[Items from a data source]

--- START ---

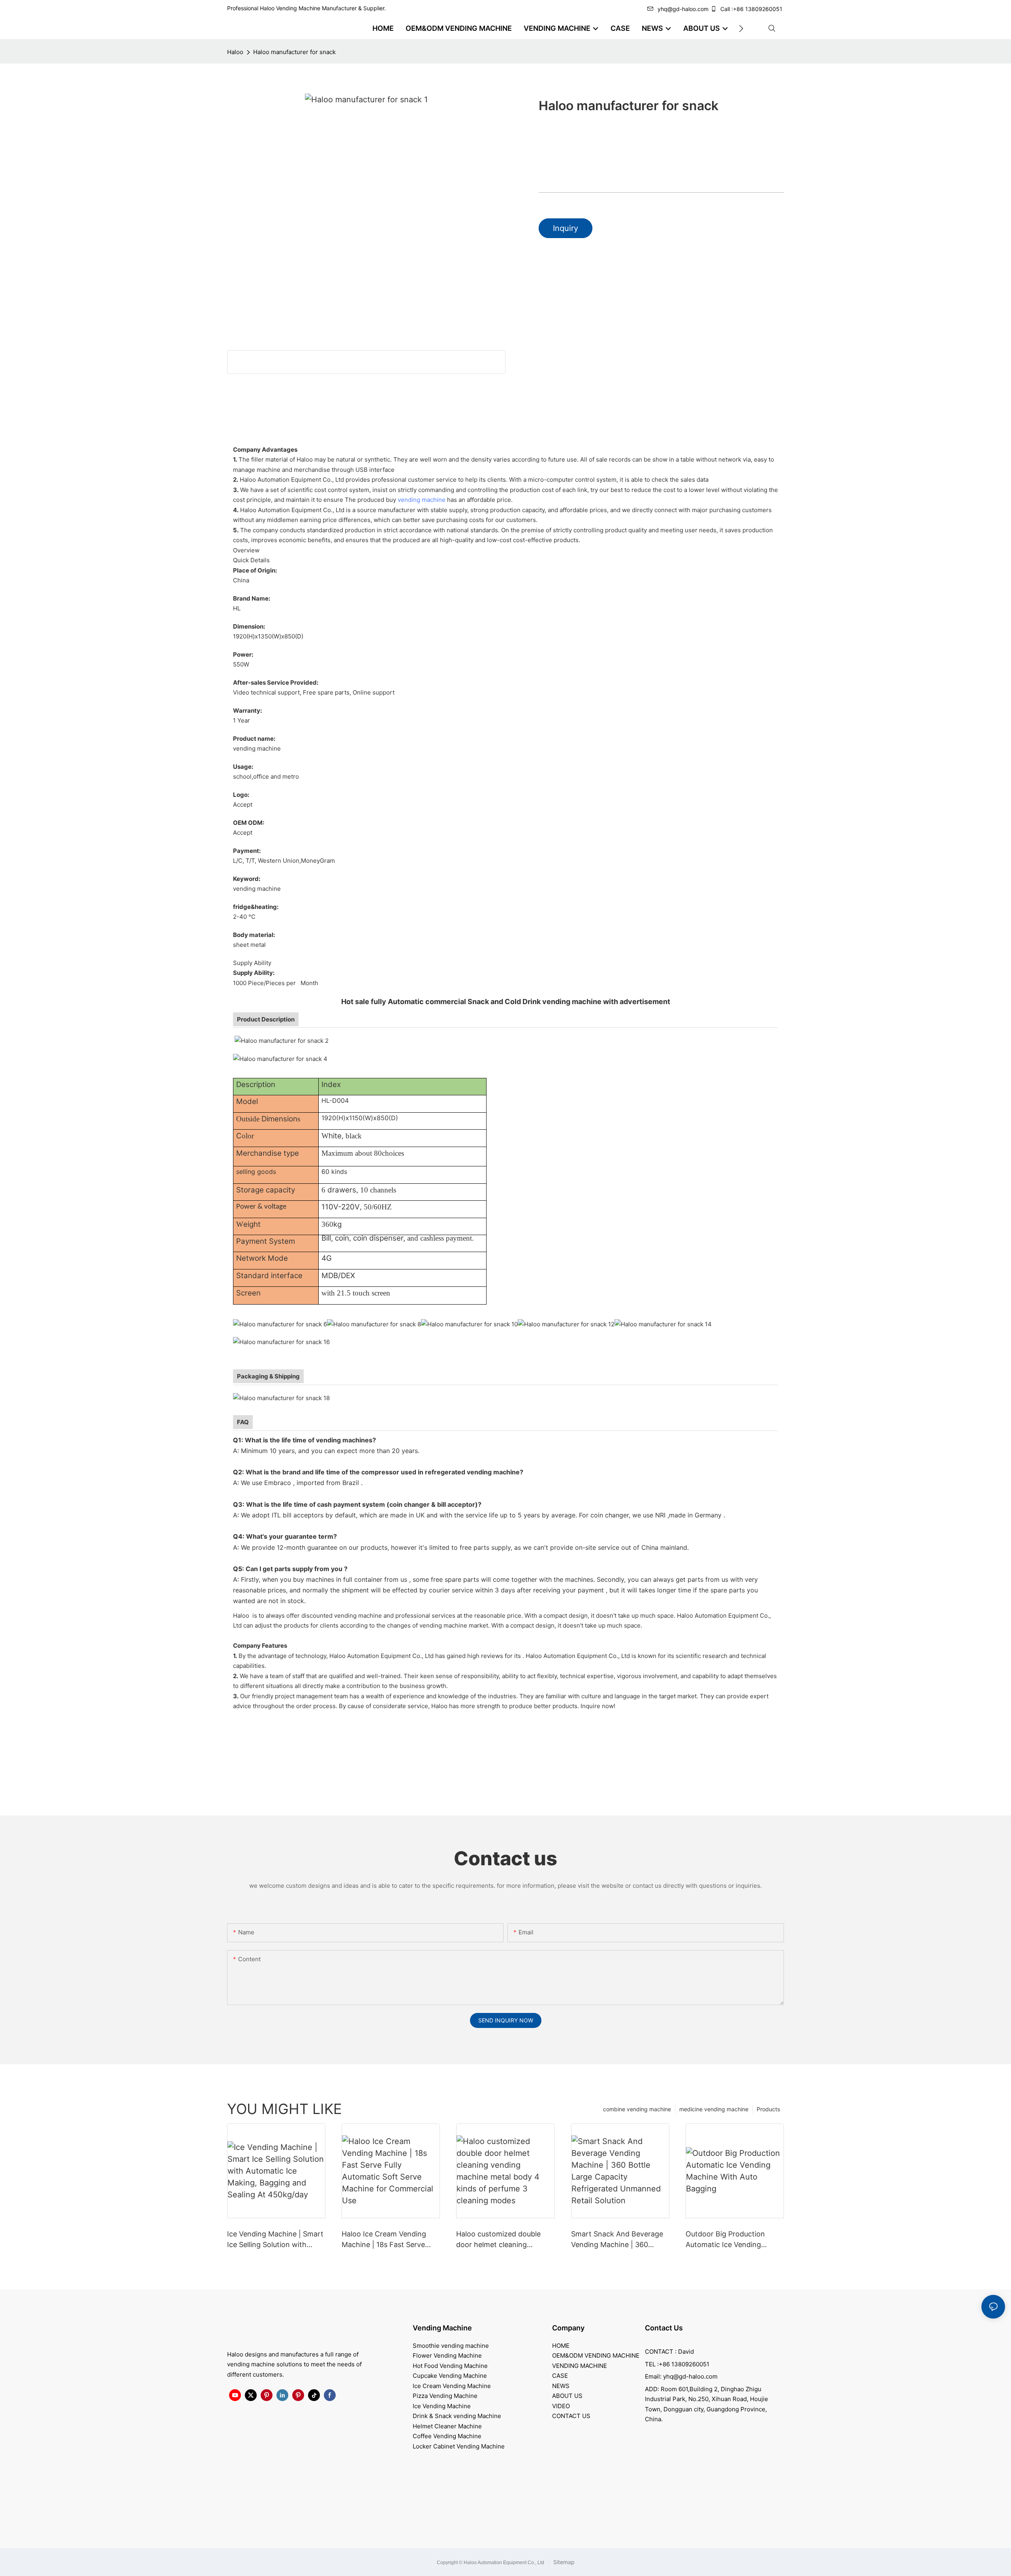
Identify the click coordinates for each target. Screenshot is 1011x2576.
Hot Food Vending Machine (450, 2365)
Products (768, 2109)
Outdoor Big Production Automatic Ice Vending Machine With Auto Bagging (732, 2240)
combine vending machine (637, 2109)
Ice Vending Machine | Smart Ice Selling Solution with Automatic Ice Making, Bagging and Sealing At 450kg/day (275, 2240)
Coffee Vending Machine (447, 2436)
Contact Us (664, 2328)
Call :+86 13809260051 (751, 9)
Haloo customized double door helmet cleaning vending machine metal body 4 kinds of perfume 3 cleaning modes (504, 2240)
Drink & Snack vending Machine (457, 2416)
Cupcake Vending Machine (450, 2375)
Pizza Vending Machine (445, 2396)
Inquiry (565, 228)
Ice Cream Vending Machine (452, 2386)
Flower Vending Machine (447, 2355)
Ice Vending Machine (442, 2406)
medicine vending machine (713, 2109)
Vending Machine (442, 2328)
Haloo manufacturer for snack (294, 52)
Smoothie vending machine (451, 2345)
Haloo (235, 52)
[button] (741, 28)
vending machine (421, 499)
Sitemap (563, 2562)
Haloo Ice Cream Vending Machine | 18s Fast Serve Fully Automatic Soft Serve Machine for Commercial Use (390, 2240)
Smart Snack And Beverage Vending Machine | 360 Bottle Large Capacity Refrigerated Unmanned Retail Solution (617, 2240)
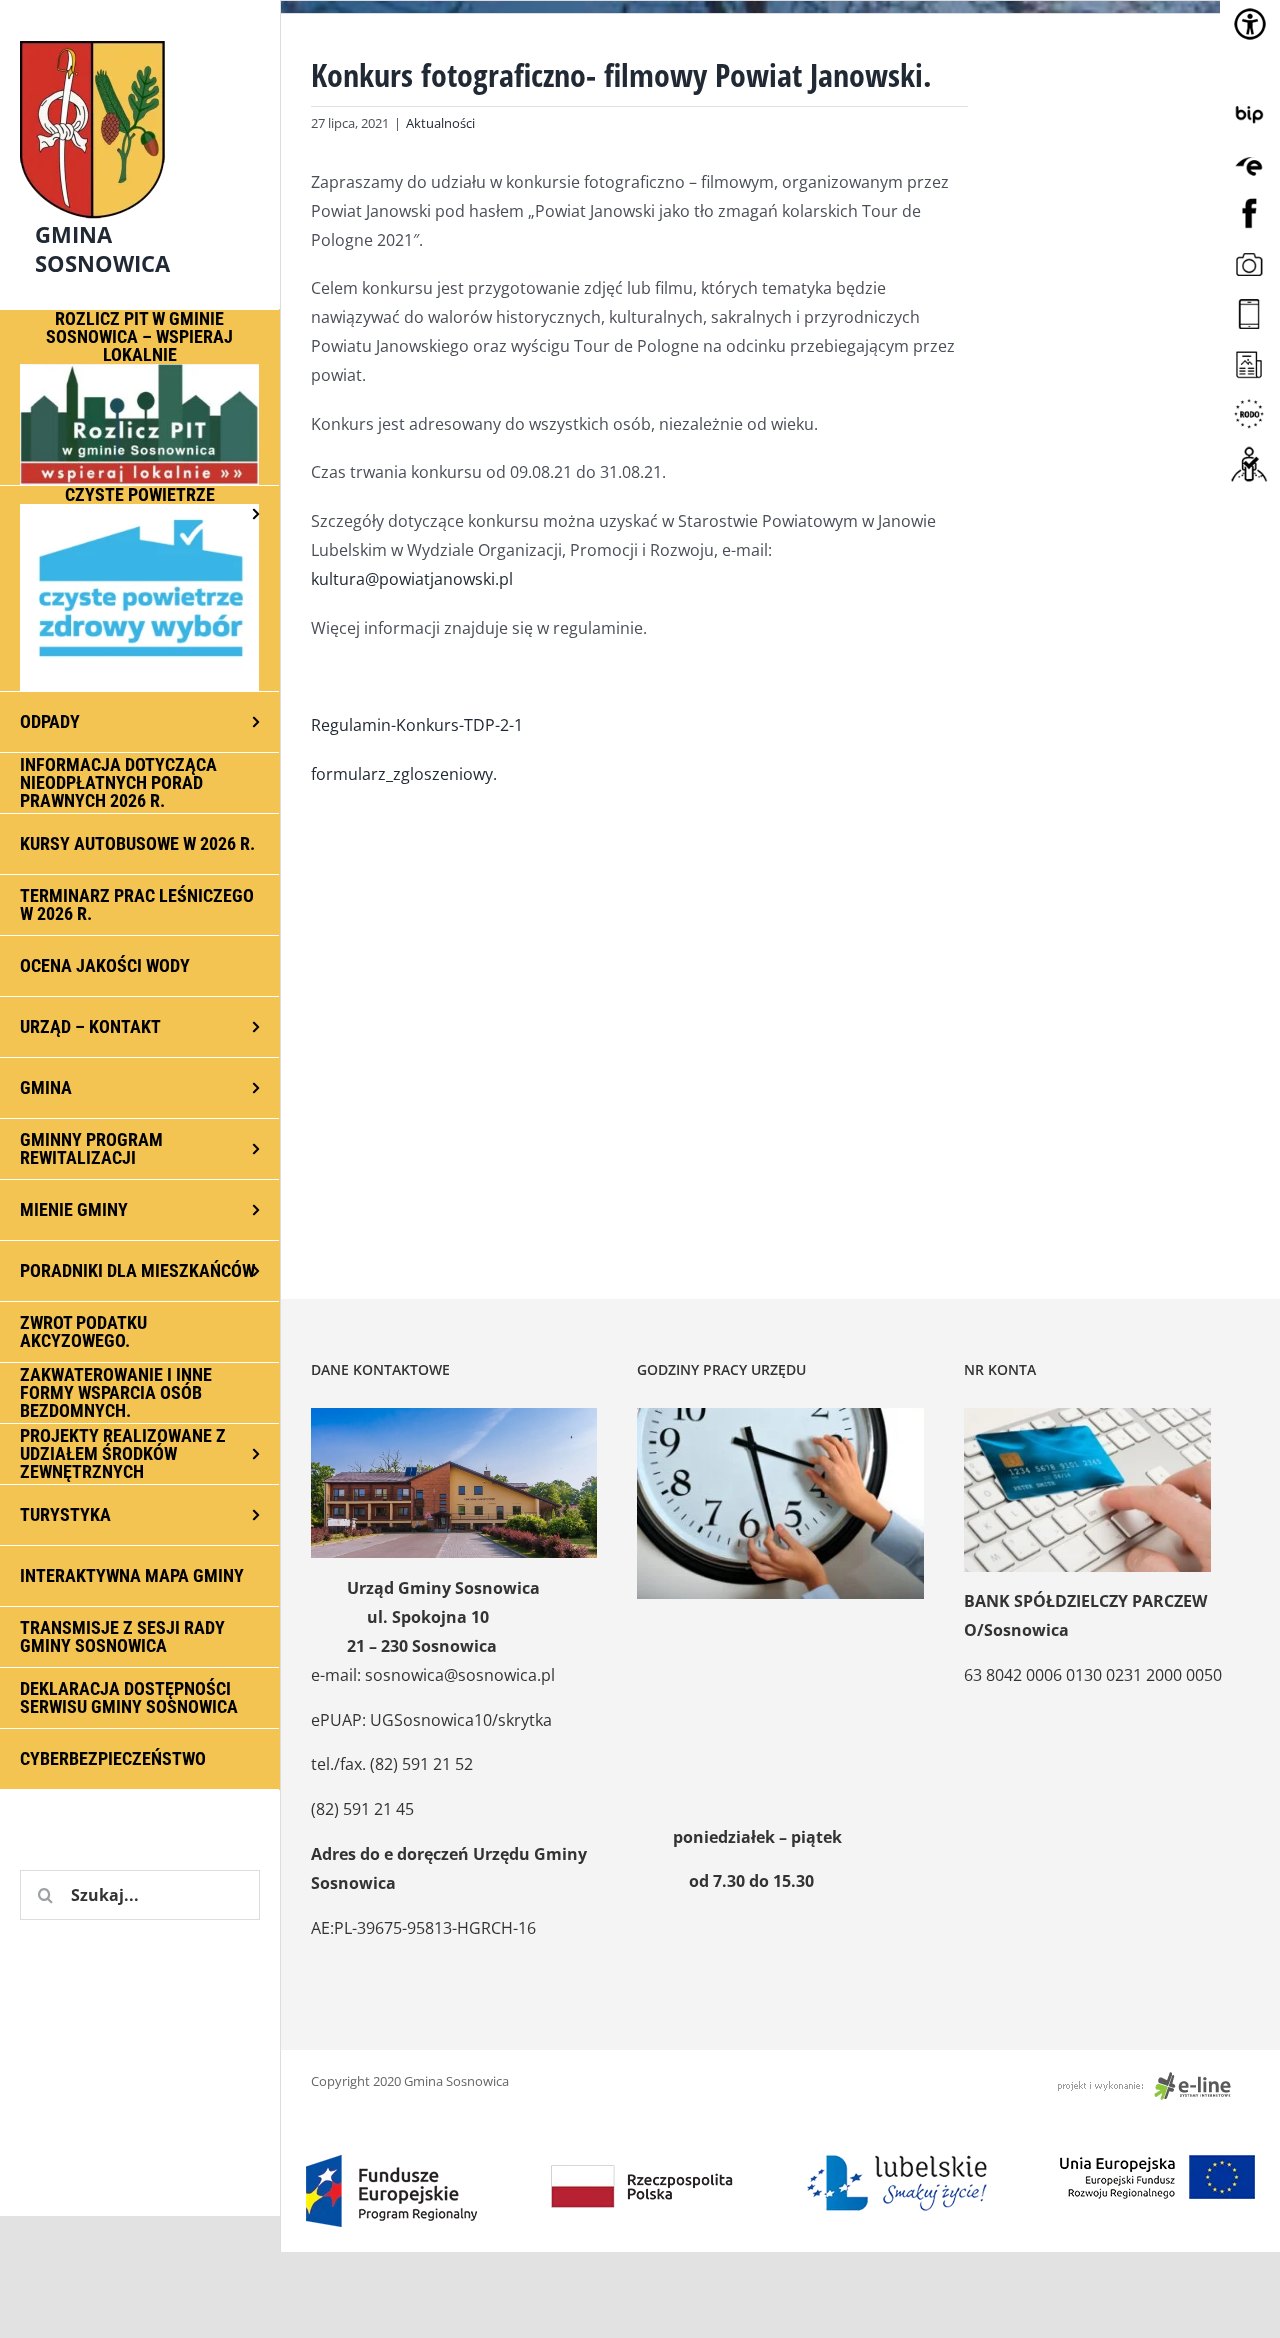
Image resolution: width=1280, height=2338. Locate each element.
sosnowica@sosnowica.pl (460, 1675)
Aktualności (440, 123)
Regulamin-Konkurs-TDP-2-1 (417, 725)
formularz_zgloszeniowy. (404, 774)
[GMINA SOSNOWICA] (140, 36)
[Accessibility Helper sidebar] (1250, 24)
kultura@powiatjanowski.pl (412, 579)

--- END ---

* Goal of the exercise
Give back each entry exactly as it appears, with no pictures.

* Answer below
Identify the click coordinates for each target. Screenshot is 1011x2576.
Hot Food Vending Machine (450, 2365)
Products (768, 2109)
Outdoor Big Production Automatic Ice Vending Machine With Auto Bagging (732, 2240)
combine vending machine (637, 2109)
Ice Vending Machine | Smart Ice Selling Solution with Automatic Ice Making, Bagging and Sealing At 450kg/day (275, 2240)
Coffee Vending Machine (447, 2436)
Contact Us (664, 2328)
Call :+86 13809260051 (751, 9)
Haloo customized double door helmet cleaning vending machine metal body 4 kinds of perfume 3 cleaning modes (504, 2240)
Drink & Snack vending Machine (457, 2416)
Cupcake Vending Machine (450, 2375)
Pizza Vending Machine (445, 2396)
Inquiry (565, 228)
Ice Cream Vending Machine (452, 2386)
Flower Vending Machine (447, 2355)
Ice Vending Machine (442, 2406)
medicine vending machine (713, 2109)
Vending Machine (442, 2328)
Haloo manufacturer for snack (294, 52)
Smoothie vending machine (451, 2345)
Haloo (235, 52)
[button] (741, 28)
vending machine (421, 499)
Sitemap (563, 2562)
Haloo Ice Cream Vending Machine | 18s Fast Serve Fully Automatic Soft Serve Machine for Commercial Use (390, 2240)
Smart Snack And Beverage Vending Machine | 360 Bottle Large Capacity Refrigerated Unmanned Retail Solution (617, 2240)
Image resolution: width=1280, height=2338. Locate each element.
sosnowica@sosnowica.pl (460, 1675)
Aktualności (440, 123)
Regulamin-Konkurs-TDP-2-1 (417, 725)
formularz_zgloszeniowy. (404, 774)
[GMINA SOSNOWICA] (140, 36)
[Accessibility Helper sidebar] (1250, 24)
kultura@powiatjanowski.pl (412, 579)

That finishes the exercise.